TRY IT. In the records that follow, show each line where the word "This" is present.

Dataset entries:
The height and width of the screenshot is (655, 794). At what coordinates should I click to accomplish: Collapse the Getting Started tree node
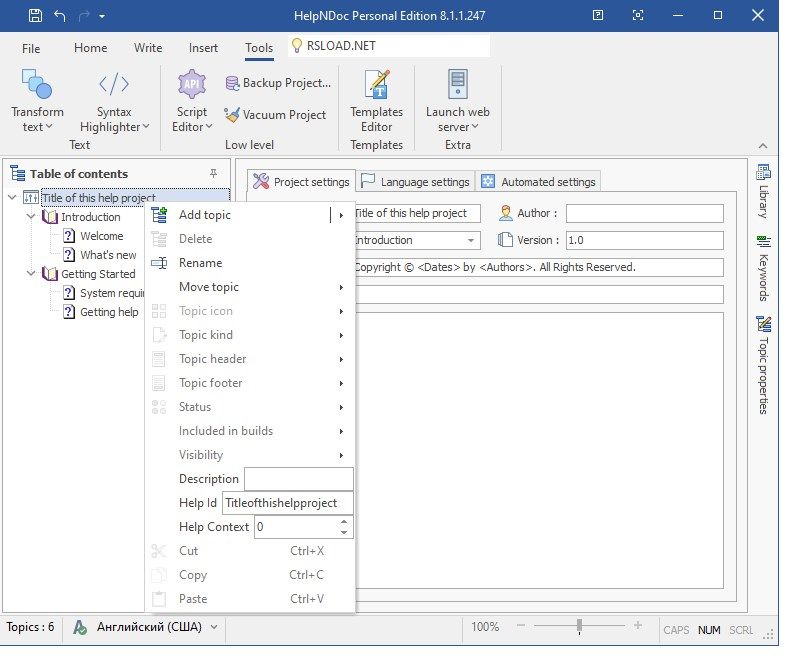coord(31,274)
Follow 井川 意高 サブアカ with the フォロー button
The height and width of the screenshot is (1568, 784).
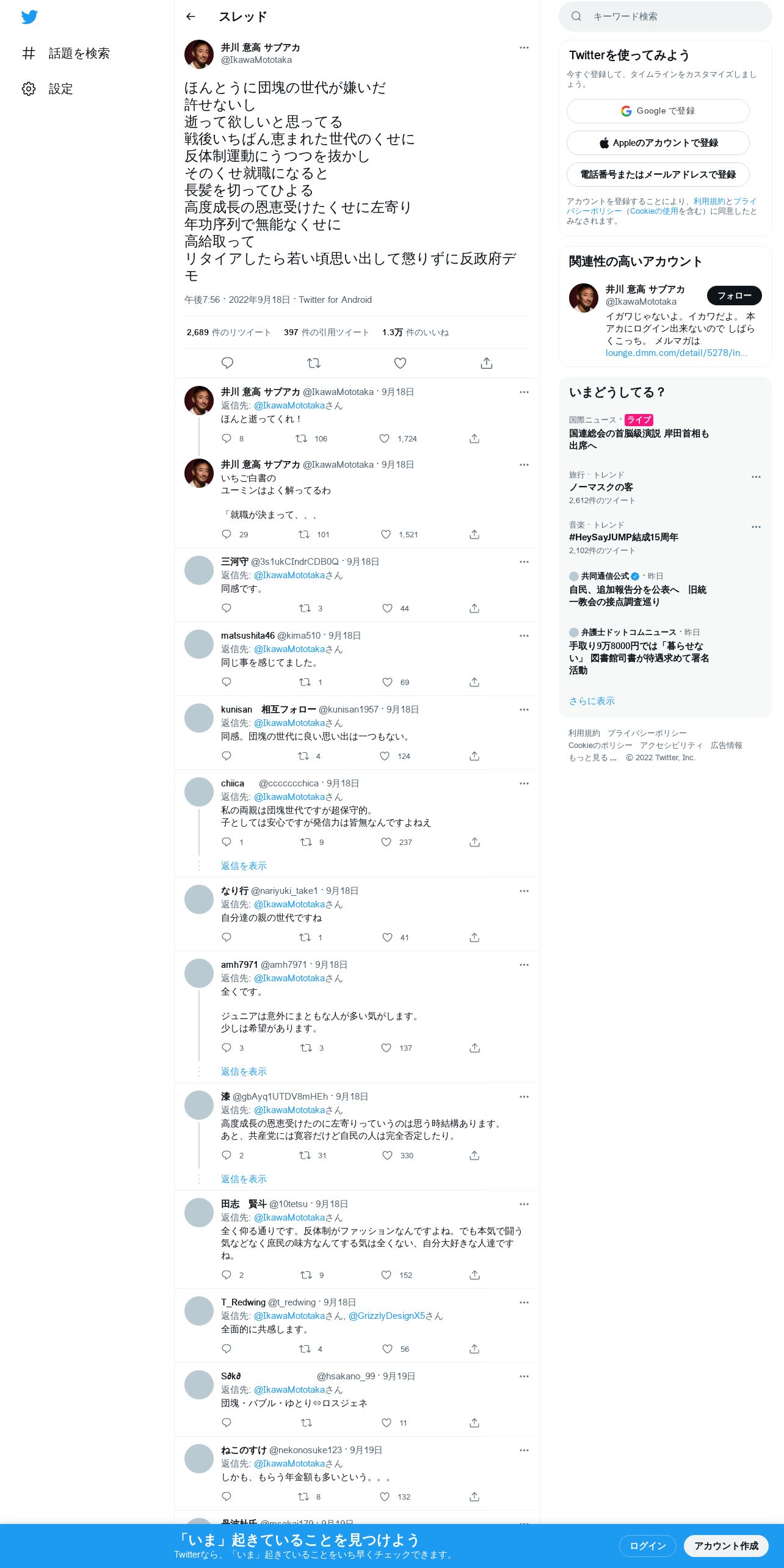click(x=735, y=296)
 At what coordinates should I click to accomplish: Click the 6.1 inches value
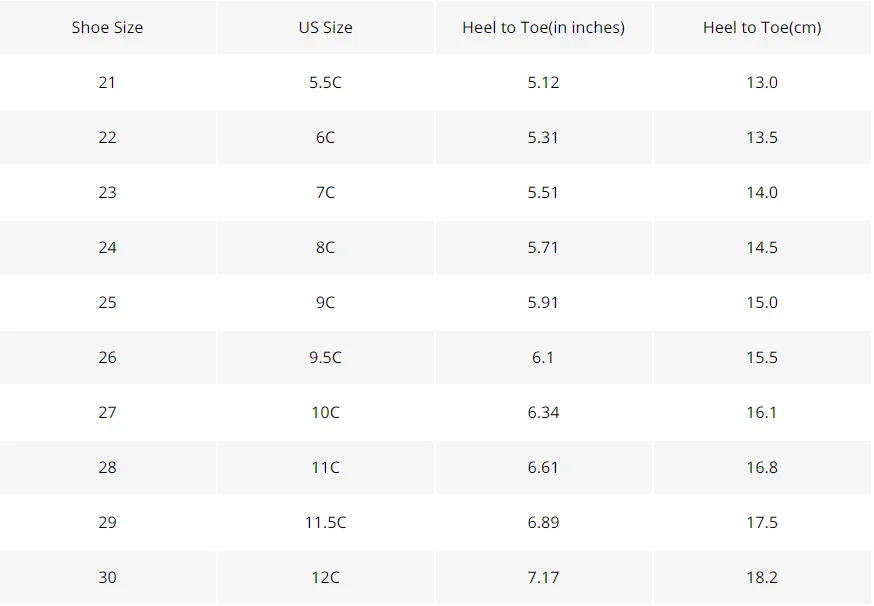coord(543,357)
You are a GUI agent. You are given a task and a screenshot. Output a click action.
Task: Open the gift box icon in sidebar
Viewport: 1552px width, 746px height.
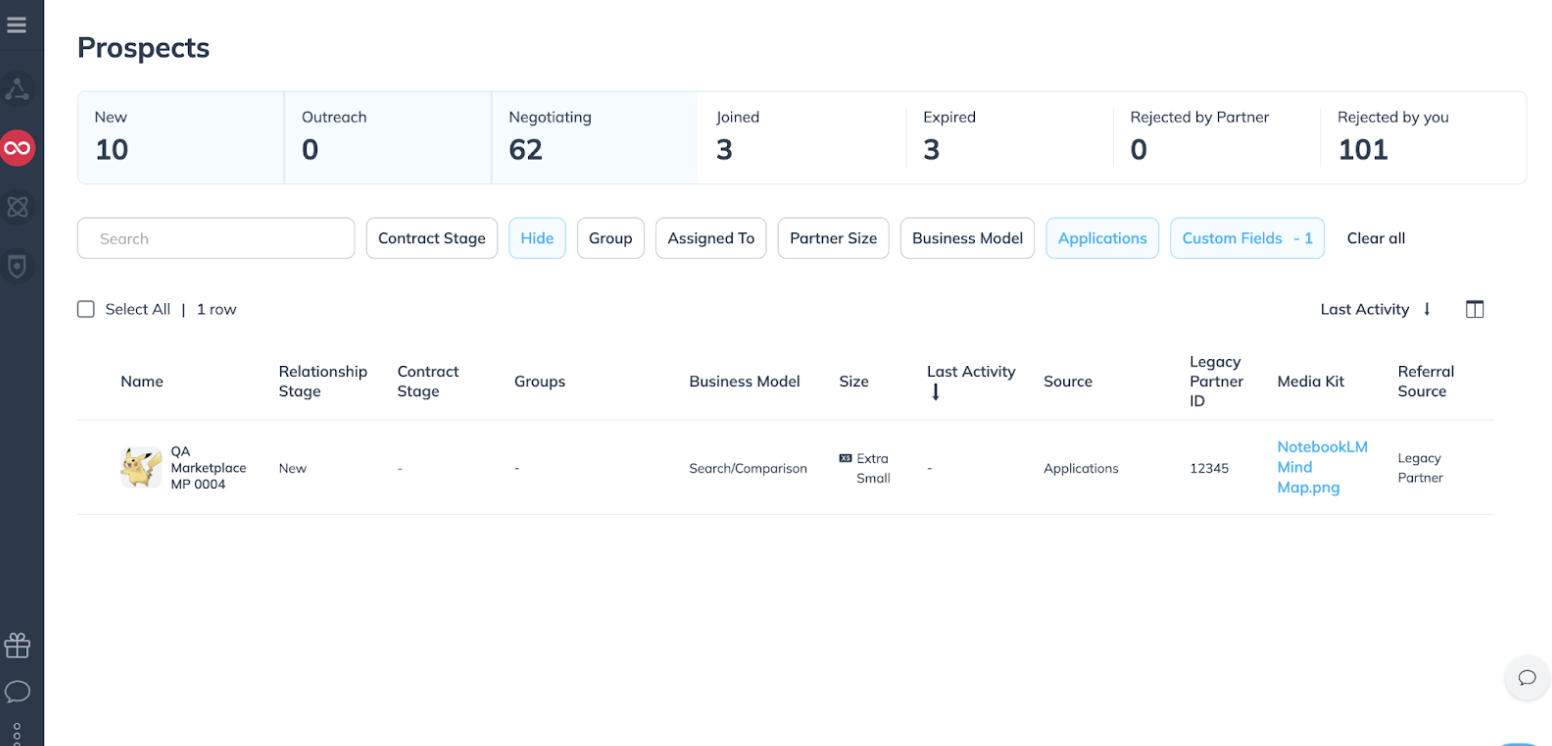(18, 646)
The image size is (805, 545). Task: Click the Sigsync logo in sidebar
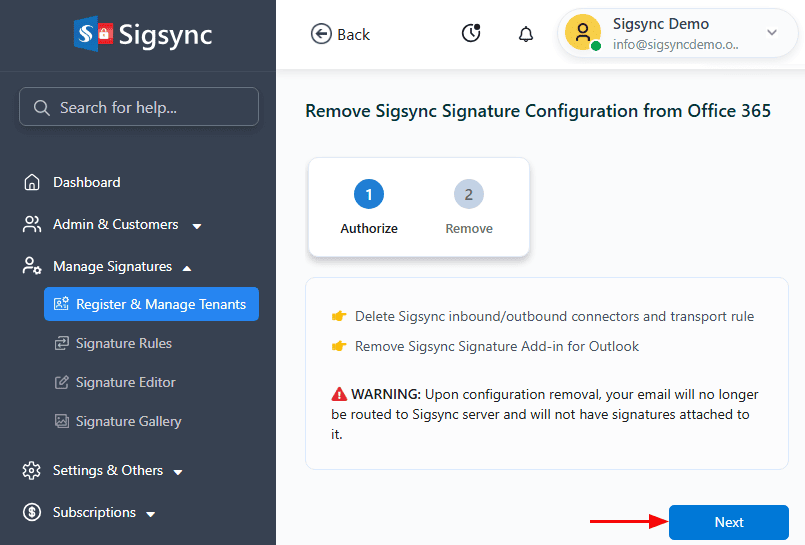[x=143, y=35]
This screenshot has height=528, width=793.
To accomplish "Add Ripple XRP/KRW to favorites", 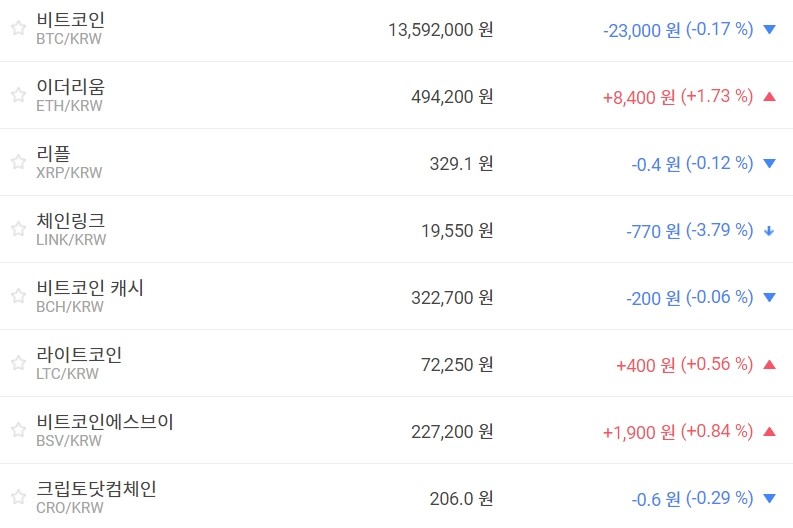I will click(x=18, y=162).
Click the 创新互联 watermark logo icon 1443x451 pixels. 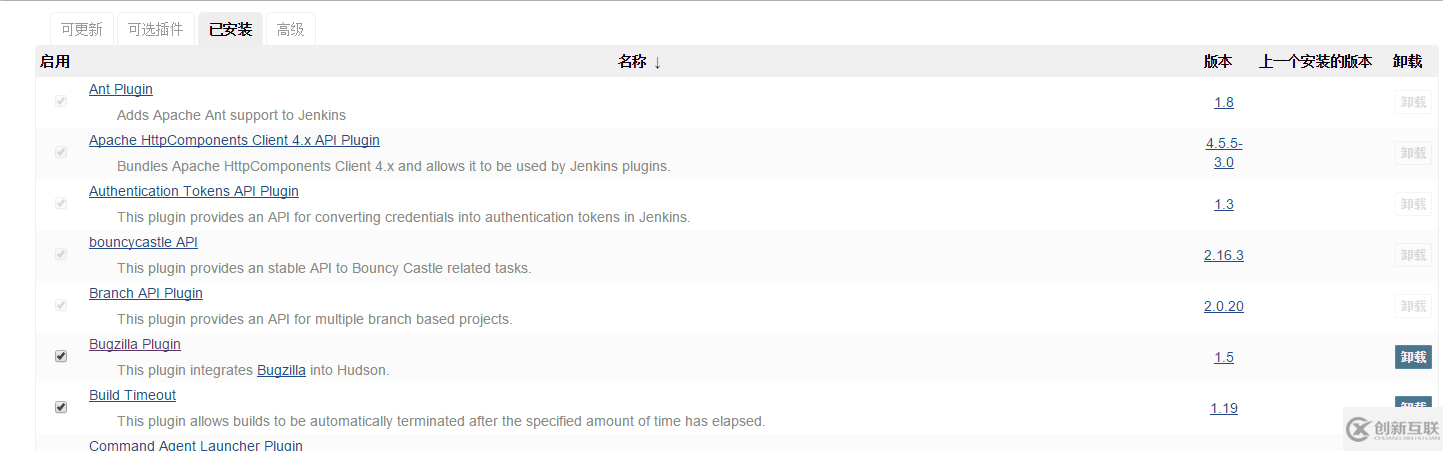(1358, 429)
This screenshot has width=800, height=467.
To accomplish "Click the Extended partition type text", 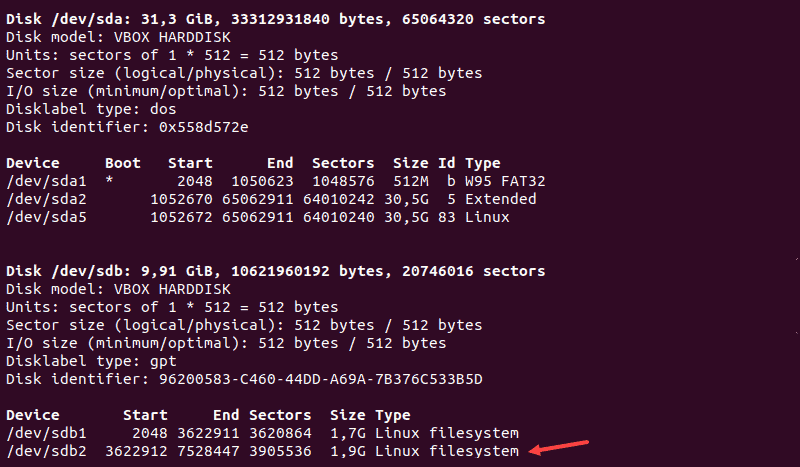I will pos(501,199).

FINISHED EXERCISE.
This screenshot has height=528, width=793.
This screenshot has width=800, height=467.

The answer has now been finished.